The charging solutions aren’t completely wireless, as each device does have its own power cord. But like most of the products themselves, the cords are white and can easily be hidden against a wall, instead of a tangled mess of USB cords splayed across the floor.
There are still some glitches in the wireless charging industry. Forbes contributor Ewan Spence, who aptly describes the induction charging process, writes that wireless chargers are only about 60% to 70% as efficient as a standard charger in powering up your phone or watch. In other words, it takes longer to get a full charge using a lamp than a USB cable. In addition, it’s common wisdom that it’s still better to charge a completely dead phone with a USB cord instead of wireless charging. (All of Ikea’s new chargers also come with a USB port, perhaps solving this problem altogether.)
In Ikea’s case, one other obstacle to overcome is that most of the wireless charging products aren’t available for sale within the United States yet. Products are available for sale on the brand’s United Kingdom site but can’t be bought online within the United States or picked up at Ikea stores around the country.

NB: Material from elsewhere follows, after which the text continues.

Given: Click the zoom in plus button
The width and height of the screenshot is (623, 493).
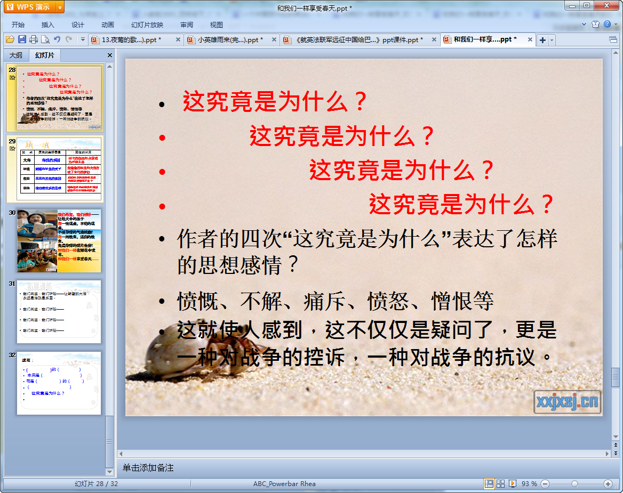Looking at the screenshot, I should tap(608, 483).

Janice Simonsen, a spokeswoman for the company, said in an email the products should be available stateside by late spring.
Spence, who is known for his podcasts in Scotland and also for his commentary on mobile technology, wrote that wireless charging is still leaps and bounds above traditional charging methods, and worth the wait. “It might seem that the difference between plugging a cable on your desk into your smartphone and removing it as you leave has the same level of frustration as placing a smartphone on a charging station and picking it up as you leave is minimal; but the difference in comfort, speed, and usability is like night and day,” he said in his article about the emerging technology.
Perhaps the most versatile of Ikea’s new products is the charger that can be outfitted into existing Ikea desks, or placed into any existing furniture using specially designed drill extensions. The Jyssen charger retails for $29.99 and will work in any socket where the drill creates a space. That sort of flexibility weaves the brand’s DIY message into its product lines of the future, ensuring the company’s wares will be useful in any space.
At the very least, it’s a guarantee that the company has secured another generation of Ikea hacks (whether it wants them or not), complete with charging capabilities.